Three other Legiones comitatenses units under the Magister Militum per Thracias (the Tertiodecimani, the Quartodecimani, and the Constantini seniores), have very similar patterns to that of the Divitenses Gallicani, as can be seen below from the following patterns taken from the Paris manuscript:
Given the seemingly unrelated nature of the names of units, this suggests a simultaneous issuance when all four were perhaps detached from their parent units to join a new formation (such as that of the Magister Militum per Thracias).
There is just one other unit of Divitenses listed in the Notitia: the Divitenses seniores under the Magister Peditum in his Italian command; its shield pattern is unrelated, which would be expected if the Divitenses Gallicani were given a new pattern upon joining the command of the Magister Militum per Thracias. The word Divitenses means "of/from Divitia" (modern Deutz in Germany), which was re-established as Castrum Divitia/Castrum Divitensium by Constantine I in ca. 310 AD as a bridgehead across the Rhine opposite Colonia to better guard the Gallic frontier. Given the lack of a Divitenses iuniores in the Notitia, it may be that the Divitenses Gallicani was called the Divitenses iuniores before it was moved from Gaul to Thrace, and was thereafter given the Gallicani moniker.
Units known to have occupied Divitia in the 4th century include (detachments of) both Legio VIII Augusta and Legio II Italica. Since there are inscriptions (e.g. ILS 2346, ILS 2777) in Italy mentioning "Legio II Italica Divitensium" (see A. H. M. Jones, The later Roman Empire 284-602, hard-back version (1964), Vol.III, p 14, note 43), then it appears the Divitenses Gallicani are likely a descendent of Legio II Italica, raised by Marcus Aurelius in the 2nd century just as the Divitenses seniores clearly are.
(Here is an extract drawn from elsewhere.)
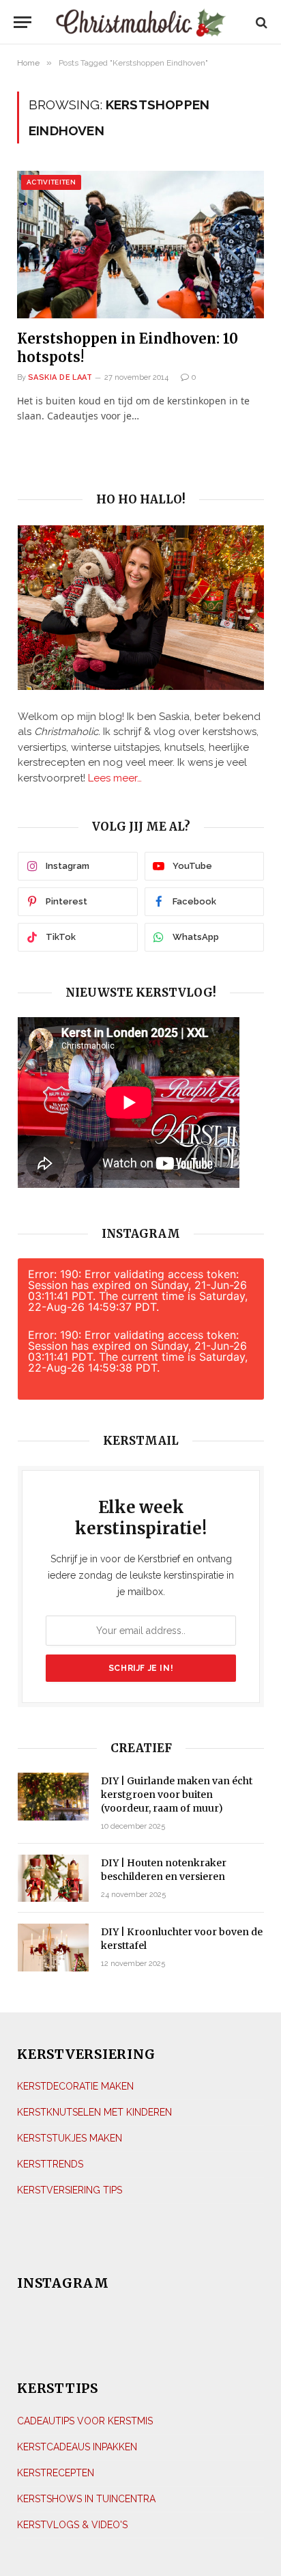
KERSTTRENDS (50, 2164)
Limitanei detachments of this legion are listed in the Notitia as garrisoning several places in Noricum, under the Dux Pannoniae primae et Norici ripensis, and other non-limitanei units descended from Legio II Italica in addition to the two Divitenses units appear to be the Secundani Italiciani under the Comes Africae and the Lanciarii Lauriacenses under the Comes Illyricum.